Después se acercó a Jesús y le dijo: «¡Salve, Maestro!». Y lo besó. Pero Jesús le contestó: «Amigo, ¿a qué vienes?» (Mt 26, 49-50). Me da mucha vergüenza escribir por qué hice lo que hice, por qué rechacé un regalo tan impresionante. Sé que no tratáis de juzgarme y que nadie sabe qué ha pasado conmigo. Solo Dios lo sabe y, por supuesto, yo también. Lógicamente, no os voy a explicar cómo termina mi historia porque Dios no lo ha querido revelar y Él tiene sus motivos.

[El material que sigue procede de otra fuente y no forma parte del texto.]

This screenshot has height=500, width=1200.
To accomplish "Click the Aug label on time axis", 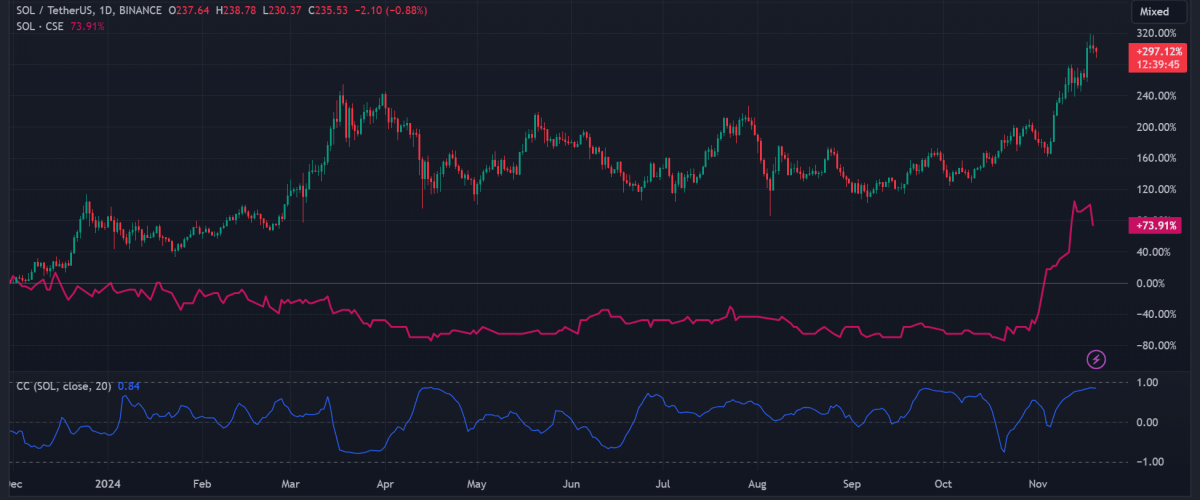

Sí que os puedo decir lo que en parte ya sabéis: Que traicioné al Maestro, que le vendí por treinta sucias monedas de plata. No me importaba el dinero, en serio. Bueno, al menos no me importaba solo el dinero. Era un factor más a favor de una decisión, construida poco a poco con la ayuda de muchas heridas no cerradas.

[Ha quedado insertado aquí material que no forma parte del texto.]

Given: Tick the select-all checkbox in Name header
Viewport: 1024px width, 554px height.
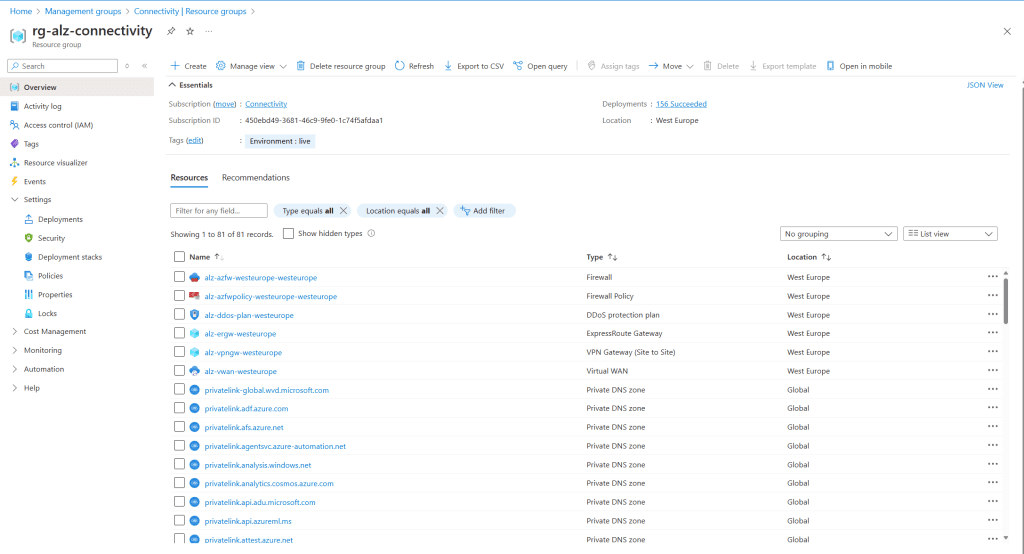Looking at the screenshot, I should pyautogui.click(x=179, y=257).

Ahora lo veo con claridad, pero entonces estaba ciego. Fui mintiendo en bobadas al principio. Mis milagros tenían que ser más espectaculares que los de todos, mis discursos más aplaudidos y entusiasmantes, mis historias más increíbles. Al mismo tiempo fui ocultando a Jesús pequeños detalles, aunque siempre intuía que Él lo sabía. Lo que pasa es que no me lo reprochaba, no parecía enfadarse y eso me desconcertaba. Me trataba con la misma confianza. Yo diría que más cuanto más me hundía. Me quejaba de todo, primero por dentro y luego por fuera. Me daban mucha envidia los demás. Empezó a darme miedo estar a solas con Jesús. Él trataba de provocarlo, pero yo me escapaba siempre con cualquier excusa. Solo veía pegas y obstáculos a todo lo que decía Jesús. Todo era muy cuesta arriba y estaba solo. El intentaba sacarme del hoyo, pero yo me escurría. No sabía cómo pararlo. Hubiera bastado hablar con Jesús un instante, haber escuchado su voz diciendo «¡no temas, Judas!». No lo hice y me arrepiento infinitamente.

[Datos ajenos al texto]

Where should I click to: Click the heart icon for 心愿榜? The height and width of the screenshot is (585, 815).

Perdí lo más grande que tenía, el mejor regalo, lo único valioso, una misión única, un hueco solo para mí en el corazón de Dios. Y todo por miedo, por el dichoso miedo, por la angustia de no saber cómo agradar al Señor. Mejor dicho, por la inseguridad de no saber si estaba a la altura, si daba la talla. No me atrevo a decir a nadie cómo debe hacer las cosas, pero sí a deciros cómo las hice yo para que no caigáis en el mismo agujero. No es Dios el que nos reprocha, se enfada y se siente defraudado con nosotros. Dios no es así: somos nosotros que proyectamos la sombra de nuestra alma sobre una pobre caricatura de Él. Él ha venido para salvarnos precisamente de esa vida horrible de culpa y frustración, de humillaciones y resentimiento. En mi cabeza se abrió paso la idea de que no podría seguir así mucho tiempo. No me aguantaba. No podía ver a nadie sonreír porque todo me recordaba lo desgraciado que era yo. María intentó acercarse a mí y lo hizo con una elegancia que me abría la puerta para volver como un triunfador, pero no quise. No era capaz de dejar tanta traición en las manos de Jesús. Quería resolverlo yo a mi manera. Yo lo había estropeado: yo lo iba a solucionar. Siempre la misma historia. Siempre la misma amargura. Siempre yo y solo yo.